___ Records to process

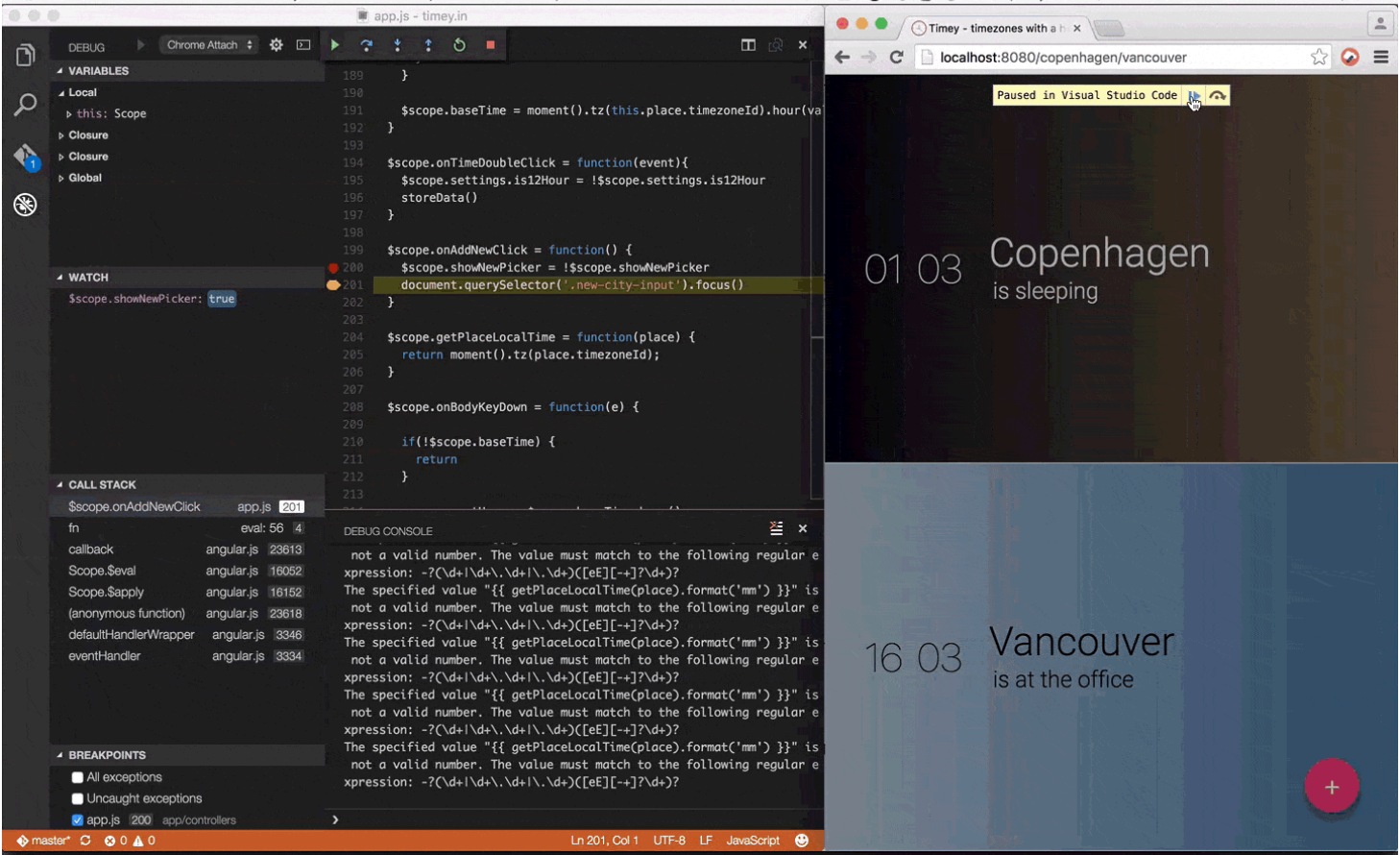Viewport: 1400px width, 855px height.
Task: Disable the app.js line 200 breakpoint
Action: click(79, 819)
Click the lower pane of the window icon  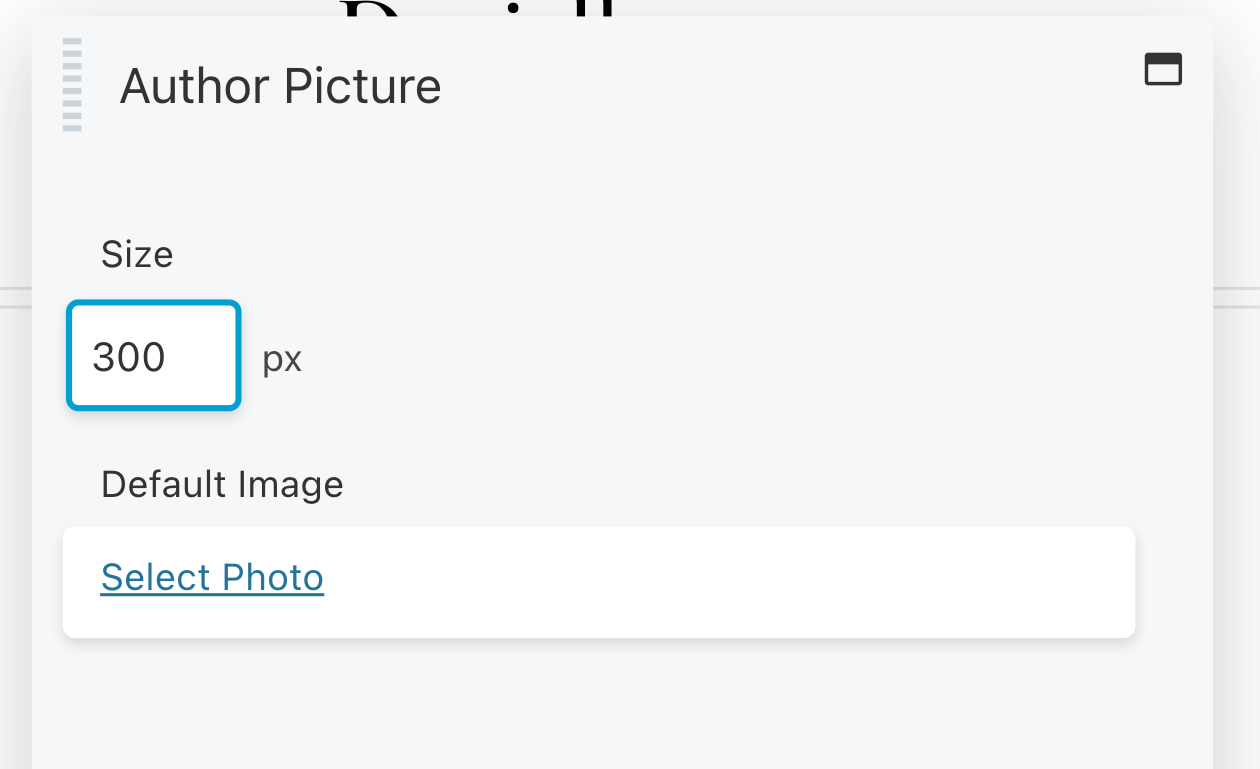pyautogui.click(x=1163, y=75)
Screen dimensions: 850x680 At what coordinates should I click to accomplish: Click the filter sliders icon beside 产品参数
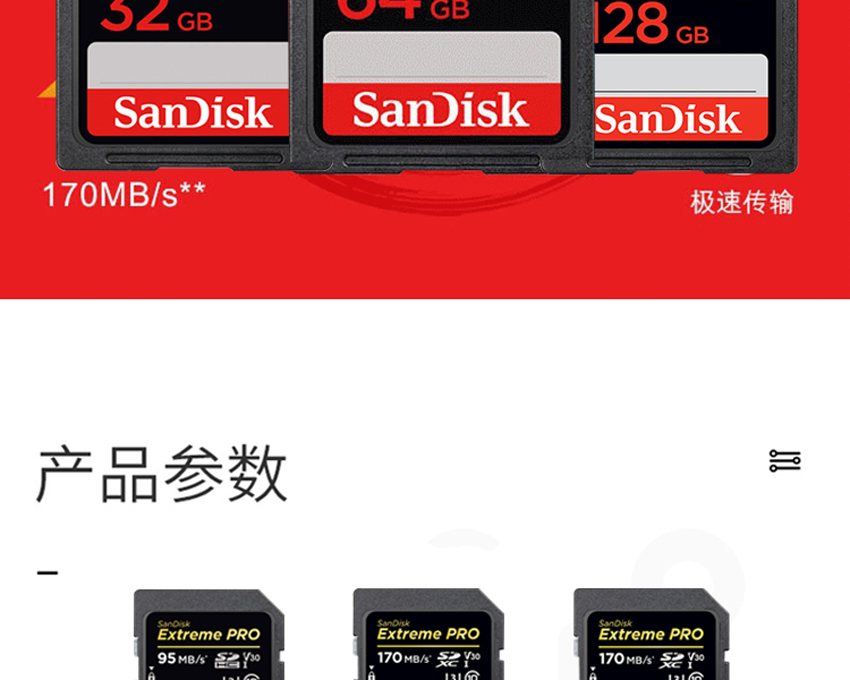[784, 461]
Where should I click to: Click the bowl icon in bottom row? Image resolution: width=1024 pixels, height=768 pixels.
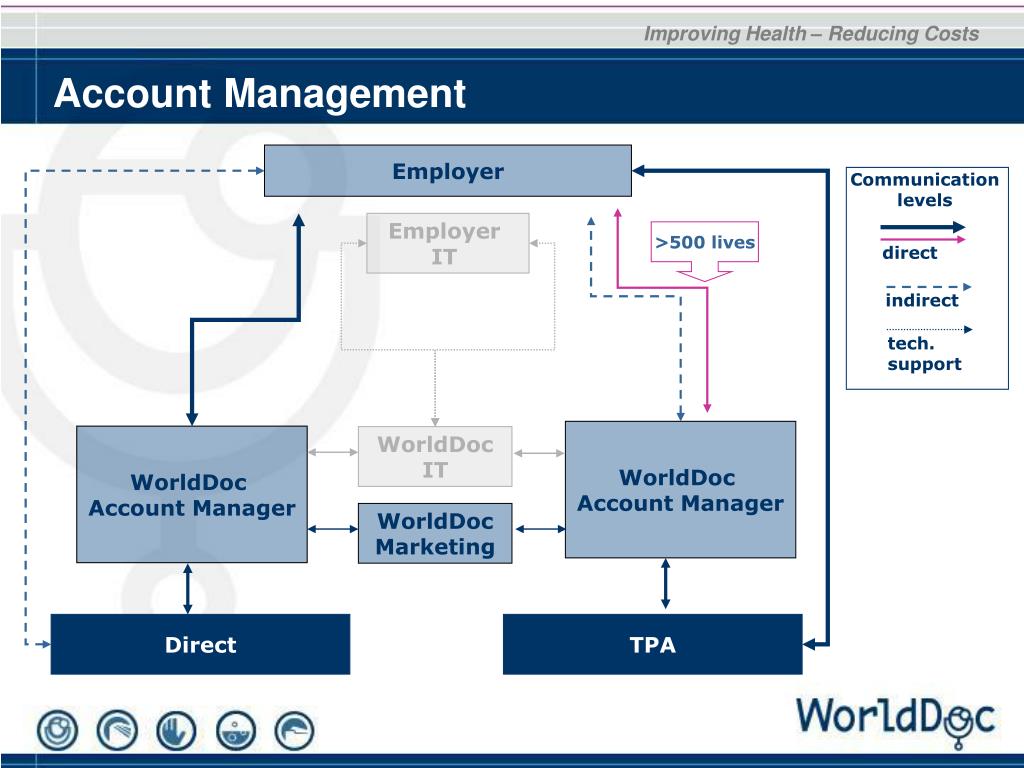tap(236, 730)
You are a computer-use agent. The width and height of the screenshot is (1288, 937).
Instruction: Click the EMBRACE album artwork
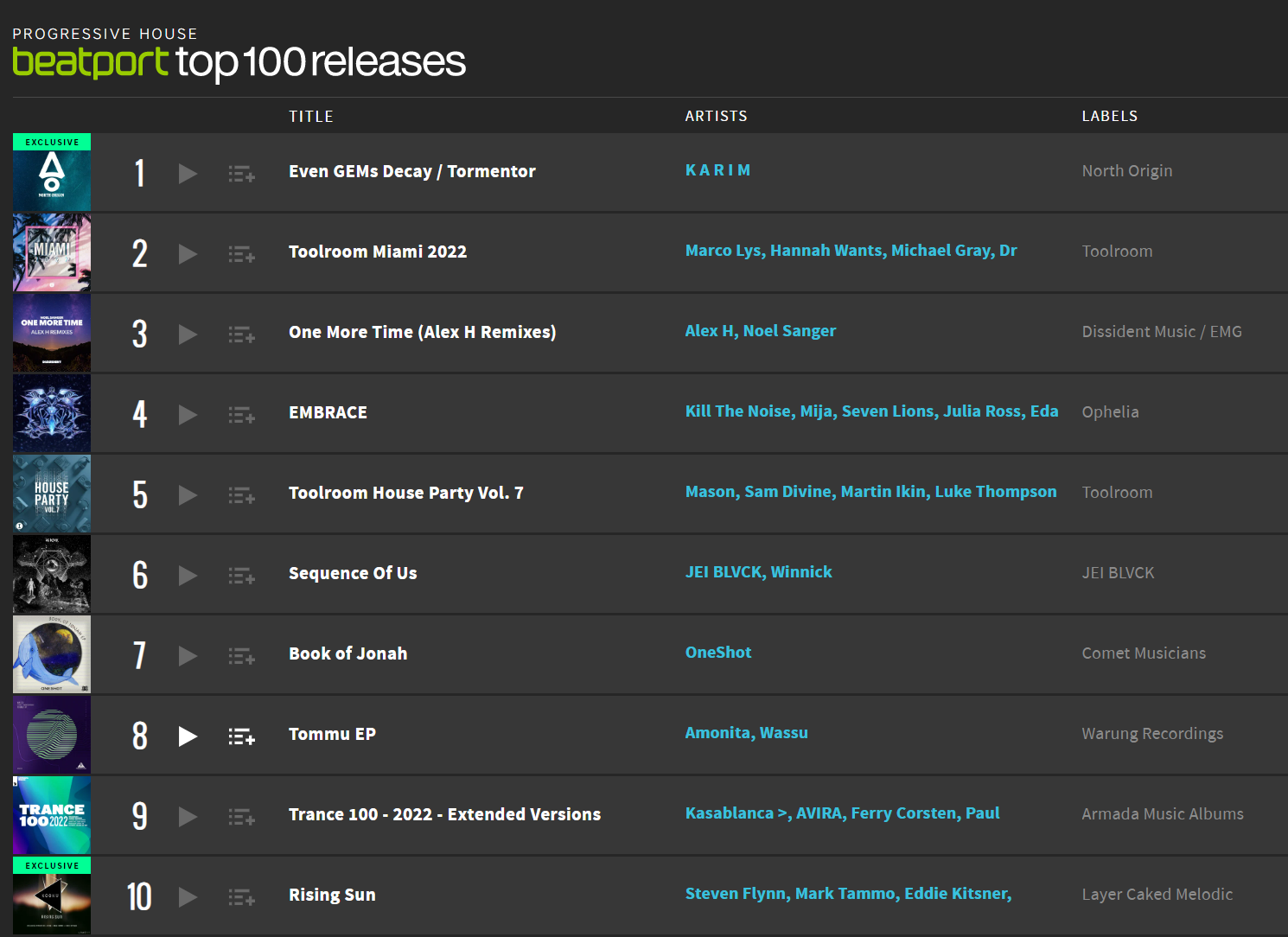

______

Pictures excluded, give again exactly and only the lines of the material above from the line with "Screen dimensions: 850x680" through the line with "You are a computer-use".

Screen dimensions: 850x680 At what coordinates should I click to accomplish: Click the filter sliders icon beside 产品参数
[784, 461]
Where should I click to: Click the bowl icon in bottom row? Image resolution: width=1024 pixels, height=768 pixels.
tap(236, 730)
You are a computer-use agent. The width and height of the screenshot is (1288, 937).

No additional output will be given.